→ Exercise set:
• a. In the natural sorting thread below, condense the paragraph that opens with "Have you gone to the maintainer" and keep its main points.
• b. Give a two-sentence summary of the natural sorting thread below.

→ Text block:
== Segment start ==
77824 items in array...
                s/iter        alphanum Sort::Naturally    natural_sort
alphanum          17.7              --            -69%            -93%
Sort::Naturally   5.43            225%              --            -76%
natural_sort      1.29           1273%            322%              --   

Now. The point of all this. What should I do with this? Is this worth converting to a module and releasing? If so, what should it be called? (Sort::Naturally is already taken.) Or am I barking up the wrong tree? (Or just barking?) Your comments and criticisms are welcome.

Replies are listed 'Best First'.
Re: Natural sorting
by dragonchild (Archbishop) on Dec 14, 2007 at 23:07 UTC
    Have you gone to the maintainer of Sort::Naturally and offered to provide a patch? Maybe it gets released under that name as part of the Sort::Naturally distro. Or, as is possible, you might even be given the Sort::Naturally distro to maintain. That's how I got my start with both PDF::Template and DBM::Deep.

    My criteria for good software:
    1. Does it work?
    2. Can someone else come in, make a change, and be reasonably certain no bugs were introduced?
Re: Natural sorting
by pKai (Priest) on Dec 15, 2007 at 09:10 UTC

      Good point. Being an XS module I would expect it to have good performance, though for some reason it won't build on my system so I haven't been able to test it.

        I would appreciate if you could send my a bug report stating the cause of the build error (the output from make will do), your perl version, OS and processor (or perl -V output).

        oh, and BTW...
== Segment end ==
→ Provided information:
== Segment start ==
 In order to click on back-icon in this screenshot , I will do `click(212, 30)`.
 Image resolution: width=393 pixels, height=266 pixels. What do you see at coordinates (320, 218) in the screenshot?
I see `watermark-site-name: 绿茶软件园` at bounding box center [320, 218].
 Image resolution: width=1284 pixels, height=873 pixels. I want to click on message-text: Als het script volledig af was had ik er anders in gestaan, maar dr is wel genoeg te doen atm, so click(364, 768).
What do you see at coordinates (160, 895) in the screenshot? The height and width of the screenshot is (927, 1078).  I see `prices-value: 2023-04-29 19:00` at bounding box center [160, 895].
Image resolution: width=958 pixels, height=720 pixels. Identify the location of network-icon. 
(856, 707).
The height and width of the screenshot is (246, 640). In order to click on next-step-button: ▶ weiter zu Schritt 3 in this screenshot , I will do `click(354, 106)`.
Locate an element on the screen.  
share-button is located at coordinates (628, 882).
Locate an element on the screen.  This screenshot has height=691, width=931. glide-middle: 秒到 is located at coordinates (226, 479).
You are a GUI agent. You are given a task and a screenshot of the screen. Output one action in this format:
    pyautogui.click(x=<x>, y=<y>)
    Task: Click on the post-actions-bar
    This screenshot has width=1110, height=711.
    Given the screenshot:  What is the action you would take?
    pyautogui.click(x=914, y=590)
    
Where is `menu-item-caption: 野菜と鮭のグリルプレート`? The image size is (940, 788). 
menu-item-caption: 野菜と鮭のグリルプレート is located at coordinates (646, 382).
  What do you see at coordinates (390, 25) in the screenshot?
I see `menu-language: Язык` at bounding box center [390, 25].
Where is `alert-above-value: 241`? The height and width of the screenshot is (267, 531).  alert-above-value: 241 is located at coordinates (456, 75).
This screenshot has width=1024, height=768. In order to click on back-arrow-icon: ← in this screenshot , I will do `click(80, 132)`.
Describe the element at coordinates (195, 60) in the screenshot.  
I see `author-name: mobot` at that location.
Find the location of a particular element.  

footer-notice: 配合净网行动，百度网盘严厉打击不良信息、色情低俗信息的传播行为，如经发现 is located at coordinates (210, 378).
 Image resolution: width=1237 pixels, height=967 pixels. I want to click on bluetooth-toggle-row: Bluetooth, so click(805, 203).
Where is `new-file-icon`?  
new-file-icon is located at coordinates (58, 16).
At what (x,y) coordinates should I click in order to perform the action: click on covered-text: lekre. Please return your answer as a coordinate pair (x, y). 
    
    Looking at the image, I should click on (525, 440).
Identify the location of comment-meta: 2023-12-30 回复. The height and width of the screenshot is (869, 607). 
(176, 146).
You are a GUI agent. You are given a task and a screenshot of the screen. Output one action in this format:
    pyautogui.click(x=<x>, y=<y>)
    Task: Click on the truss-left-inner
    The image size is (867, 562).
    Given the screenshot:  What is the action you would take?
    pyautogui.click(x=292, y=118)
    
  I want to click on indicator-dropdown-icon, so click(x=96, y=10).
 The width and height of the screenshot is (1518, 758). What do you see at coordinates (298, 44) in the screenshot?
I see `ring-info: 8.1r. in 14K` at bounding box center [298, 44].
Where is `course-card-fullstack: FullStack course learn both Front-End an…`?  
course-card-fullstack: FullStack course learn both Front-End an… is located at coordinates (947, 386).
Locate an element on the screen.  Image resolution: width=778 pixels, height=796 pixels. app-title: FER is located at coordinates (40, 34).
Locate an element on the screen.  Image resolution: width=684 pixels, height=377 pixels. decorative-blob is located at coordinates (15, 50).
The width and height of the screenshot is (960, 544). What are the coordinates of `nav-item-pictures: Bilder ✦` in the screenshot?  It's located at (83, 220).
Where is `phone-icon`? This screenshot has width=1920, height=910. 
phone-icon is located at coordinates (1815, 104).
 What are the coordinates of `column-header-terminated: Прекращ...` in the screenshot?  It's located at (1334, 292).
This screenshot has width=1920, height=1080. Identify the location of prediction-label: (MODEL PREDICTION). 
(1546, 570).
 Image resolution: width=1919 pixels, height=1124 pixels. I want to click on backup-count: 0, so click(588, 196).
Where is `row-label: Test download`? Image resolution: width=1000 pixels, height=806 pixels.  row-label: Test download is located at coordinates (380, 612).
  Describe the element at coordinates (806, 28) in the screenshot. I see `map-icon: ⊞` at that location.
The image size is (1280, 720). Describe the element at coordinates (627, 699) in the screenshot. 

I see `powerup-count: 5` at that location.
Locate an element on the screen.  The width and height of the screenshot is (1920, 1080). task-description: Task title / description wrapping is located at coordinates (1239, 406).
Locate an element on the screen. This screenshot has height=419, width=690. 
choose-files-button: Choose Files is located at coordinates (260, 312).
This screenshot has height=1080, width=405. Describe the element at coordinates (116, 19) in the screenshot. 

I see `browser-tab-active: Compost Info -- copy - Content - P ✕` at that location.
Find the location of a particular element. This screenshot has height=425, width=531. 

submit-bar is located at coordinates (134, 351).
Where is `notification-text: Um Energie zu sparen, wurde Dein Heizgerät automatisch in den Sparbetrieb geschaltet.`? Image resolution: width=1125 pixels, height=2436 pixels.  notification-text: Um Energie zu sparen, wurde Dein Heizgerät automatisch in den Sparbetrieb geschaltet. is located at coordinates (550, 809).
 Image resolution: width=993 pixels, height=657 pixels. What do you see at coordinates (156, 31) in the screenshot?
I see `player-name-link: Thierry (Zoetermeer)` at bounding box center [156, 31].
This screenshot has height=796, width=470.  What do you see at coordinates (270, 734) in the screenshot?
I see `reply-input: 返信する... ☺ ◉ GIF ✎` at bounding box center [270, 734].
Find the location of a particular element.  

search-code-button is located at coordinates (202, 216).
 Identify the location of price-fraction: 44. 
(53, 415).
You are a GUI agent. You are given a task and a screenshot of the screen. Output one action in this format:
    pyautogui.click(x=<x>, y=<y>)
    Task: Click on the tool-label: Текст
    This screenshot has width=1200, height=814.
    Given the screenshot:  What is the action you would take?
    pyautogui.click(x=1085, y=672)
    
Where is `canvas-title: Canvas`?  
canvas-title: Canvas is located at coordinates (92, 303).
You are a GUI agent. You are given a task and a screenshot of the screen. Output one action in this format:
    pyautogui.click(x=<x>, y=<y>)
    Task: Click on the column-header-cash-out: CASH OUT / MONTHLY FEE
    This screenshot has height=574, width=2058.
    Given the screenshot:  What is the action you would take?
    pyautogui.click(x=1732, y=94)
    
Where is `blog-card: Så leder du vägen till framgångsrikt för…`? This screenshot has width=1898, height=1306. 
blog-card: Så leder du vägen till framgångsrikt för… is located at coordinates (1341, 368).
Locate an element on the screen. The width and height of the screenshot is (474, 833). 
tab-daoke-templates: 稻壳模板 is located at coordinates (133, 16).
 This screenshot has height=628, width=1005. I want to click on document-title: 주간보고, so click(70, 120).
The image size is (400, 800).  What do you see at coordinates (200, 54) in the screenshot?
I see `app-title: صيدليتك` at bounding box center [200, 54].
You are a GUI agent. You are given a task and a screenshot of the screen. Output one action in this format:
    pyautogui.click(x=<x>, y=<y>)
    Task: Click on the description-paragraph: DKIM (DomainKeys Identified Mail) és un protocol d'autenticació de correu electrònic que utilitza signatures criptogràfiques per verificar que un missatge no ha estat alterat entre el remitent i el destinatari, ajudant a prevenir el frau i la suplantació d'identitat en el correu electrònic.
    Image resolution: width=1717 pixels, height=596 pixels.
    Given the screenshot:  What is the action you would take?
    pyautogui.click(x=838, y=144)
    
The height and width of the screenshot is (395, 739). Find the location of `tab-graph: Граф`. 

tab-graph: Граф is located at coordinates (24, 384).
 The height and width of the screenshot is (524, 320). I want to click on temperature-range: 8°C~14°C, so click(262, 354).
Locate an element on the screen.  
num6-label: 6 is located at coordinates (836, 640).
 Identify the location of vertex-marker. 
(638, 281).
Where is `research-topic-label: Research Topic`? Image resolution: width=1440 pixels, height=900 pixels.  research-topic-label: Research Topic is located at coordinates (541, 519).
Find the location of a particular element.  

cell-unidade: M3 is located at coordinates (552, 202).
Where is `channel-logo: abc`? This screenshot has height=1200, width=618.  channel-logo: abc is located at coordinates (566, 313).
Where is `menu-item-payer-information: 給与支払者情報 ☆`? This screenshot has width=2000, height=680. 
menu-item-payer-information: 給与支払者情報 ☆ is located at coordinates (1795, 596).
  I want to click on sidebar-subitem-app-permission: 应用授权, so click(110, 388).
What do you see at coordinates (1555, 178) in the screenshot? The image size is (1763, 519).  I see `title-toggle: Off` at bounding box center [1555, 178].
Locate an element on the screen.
== Segment end ==
→ Problem solutions:
• a. Rather than release a new module, offer the Sort::Naturally maintainer a patch. The code might then ship as part of the Sort::Naturally distribution, or you might even be given that distribution to maintain. The replier got started with PDF::Template and DBM::Deep that way.

• b. A benchmark on 77824 items shows natural_sort at 1.29 seconds per iteration, well ahead of Sort::Naturally at 5.43 and alphanum at 17.7, and its author asks whether it is worth releasing as a module and what it should be called. One reply suggests offering a patch to the Sort::Naturally maintainer, and a later exchange covers an XS module that would not build, which leads to a request for a bug report with the make output, perl version, OS and processor.